Factorization process:

Current n	Chosen Digit	New n	Digits
105	7	15	[7]
15	5	3	[7, 5]
3	3	1	[7, 5, 3]

Collected digits:

[7, 5, 3]

Reverse:

[3, 5, 7]

Result:

"357"

Example 2

Input:

n = 7

Factorization process:

Current n	Chosen Digit	New n	Digits
7	7	1	[7]

Reverse:

[7]

Result:

"7"

Example 3

Input:

n = 44

Factorization process:

Current n	Chosen Digit	New n	Digits
44	4	11	[4]

No digit from 9 through 2 can divide 11.

Final state:

n = 11

Since n != 1, the factor 11 cannot be represented using decimal digits.

Result:

"-1"

Complexity Analysis

Measure	Complexity	Explanation
Time	O(log n)	Each successful division reduces `n` by at least a factor of 2
Space	O(log n)	The answer may contain O(log n) digits

The loop only checks the fixed set of digits from 9 to 2, so the dominant work comes from repeated divisions. Every division shrinks n substantially, yielding a logarithmic running time. The storage requirement is proportional to the number of digits in the final answer, which is also logarithmic in n.

Test Cases

sol = Solution()

assert sol.smallestNumber(105) == "357"      # provided example
assert sol.smallestNumber(7) == "7"          # single digit answer
assert sol.smallestNumber(44) == "-1"        # impossible due to factor 11

assert sol.smallestNumber(1) == "1"          # special case
assert sol.smallestNumber(2) == "2"          # smallest nontrivial factor
assert sol.smallestNumber(9) == "9"          # largest single digit

assert sol.smallestNumber(10) == "25"        # 2 * 5
assert sol.smallestNumber(12) == "26"        # 2 * 6
assert sol.smallestNumber(18) == "29"        # 2 * 9

assert sol.smallestNumber(36) == "49"        # 4 * 9
assert sol.smallestNumber(72) == "89"        # 8 * 9

assert sol.smallestNumber(11) == "-1"        # prime > 7
assert sol.smallestNumber(13) == "-1"        # another impossible prime
assert sol.smallestNumber(17) == "-1"        # another impossible prime

assert sol.smallestNumber(64) == "88"        # 8 * 8
assert sol.smallestNumber(100) == "455"      # 4 * 5 * 5

assert sol.smallestNumber(2**20) == "88888844"  # large power of two

Test Summary

Test	Why
`105`	Provided example
`7`	Single digit answer
`44`	Impossible composite number
`1`	Special case
`2`	Smallest factorable value
`9`	Largest single digit
`10`	Product of two primes
`12`	Uses compressed factor `6`
`18`	Uses compressed factor `9`
`36`	Multiple valid representations, verify smallest
`72`	Demonstrates greedy compression
`11`	Prime greater than 7
`13`	Another impossible prime
`17`	Another impossible prime
`64`	Repeated large digit factor
`100`	Mix of composite and prime factors
`2^20`	Stress test with many divisions

Edge Cases

Edge Case 1, n = 1

This case is easy to overlook because the factorization loop would never add any digits.

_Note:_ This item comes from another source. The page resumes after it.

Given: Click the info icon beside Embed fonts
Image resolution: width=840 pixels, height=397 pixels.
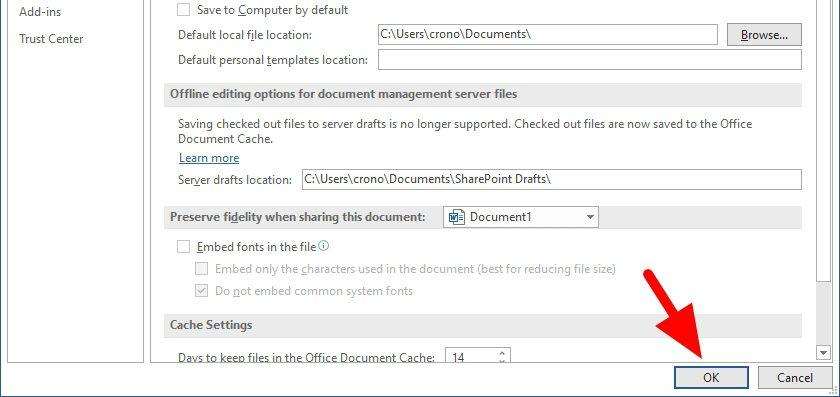Looking at the screenshot, I should click(324, 246).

Returning an empty string would be incorrect. The smallest positive integer whose digit product equals 1 is "1", so the implementation handles this case explicitly before any factorization begins.

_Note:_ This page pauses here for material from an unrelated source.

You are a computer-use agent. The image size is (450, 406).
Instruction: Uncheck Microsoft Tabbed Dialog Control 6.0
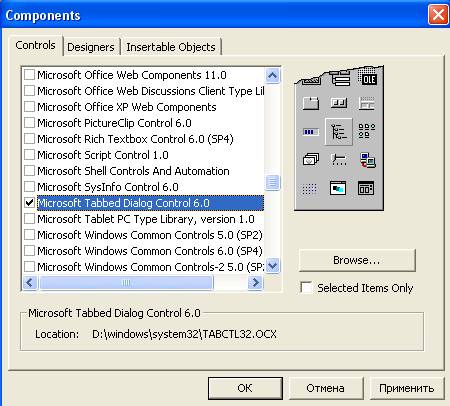(x=29, y=203)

Edge Case 2, Prime Factors Larger Than 7

Numbers such as 11, 13, or 44 contain prime factors that cannot appear in the factorization of any decimal digit. After extracting all possible factors from 9 through 2, a value greater than 1 remains. The implementation detects this condition and returns "-1".

Edge Case 3, Multiple Representations Exist

Many numbers can be represented in different ways. For example:

36 = 2 × 2 × 3 × 3
   = 4 × 9
   = 6 × 6

The smallest valid number is "49", not "66" and not "2233". The greedy extraction from large digits minimizes the digit count, and the final ascending ordering minimizes the numerical value among all representations with that digit count.

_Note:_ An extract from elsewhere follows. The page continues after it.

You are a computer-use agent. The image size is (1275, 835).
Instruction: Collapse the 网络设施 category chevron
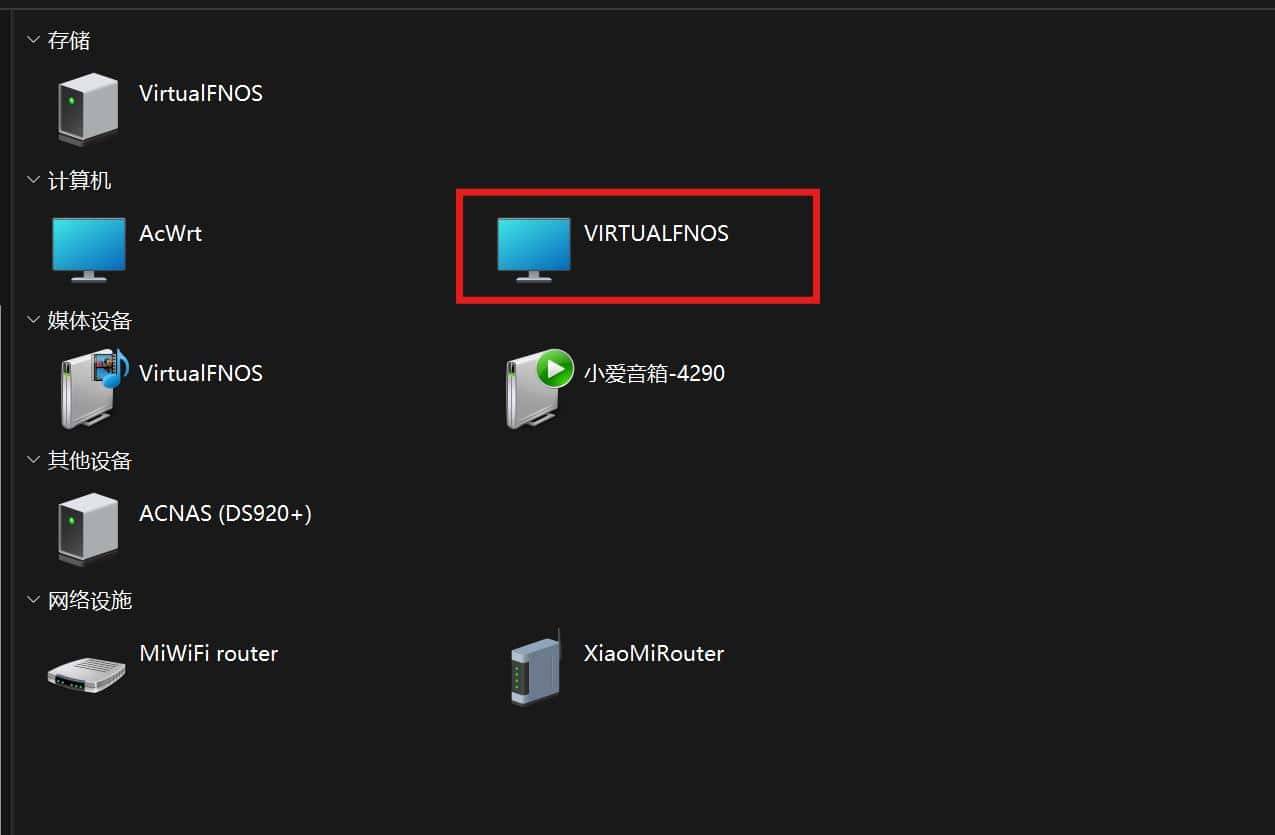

Edge Case 4, Large Powers of Two

Values such as 2^20 require many repeated divisions. A naive search would be infeasible. The greedy factorization repeatedly extracts 8s whenever possible, dramatically reducing the digit count. Because each division reduces the remaining value, the algorithm remains efficient even near the maximum input size.

Edge Case 5, Already a Single Digit

When n is any value from 2 through 9, the answer is simply the digit itself. The factorization loop extracts that digit directly, and after reversing a single-element list, the correct one-character string is returned.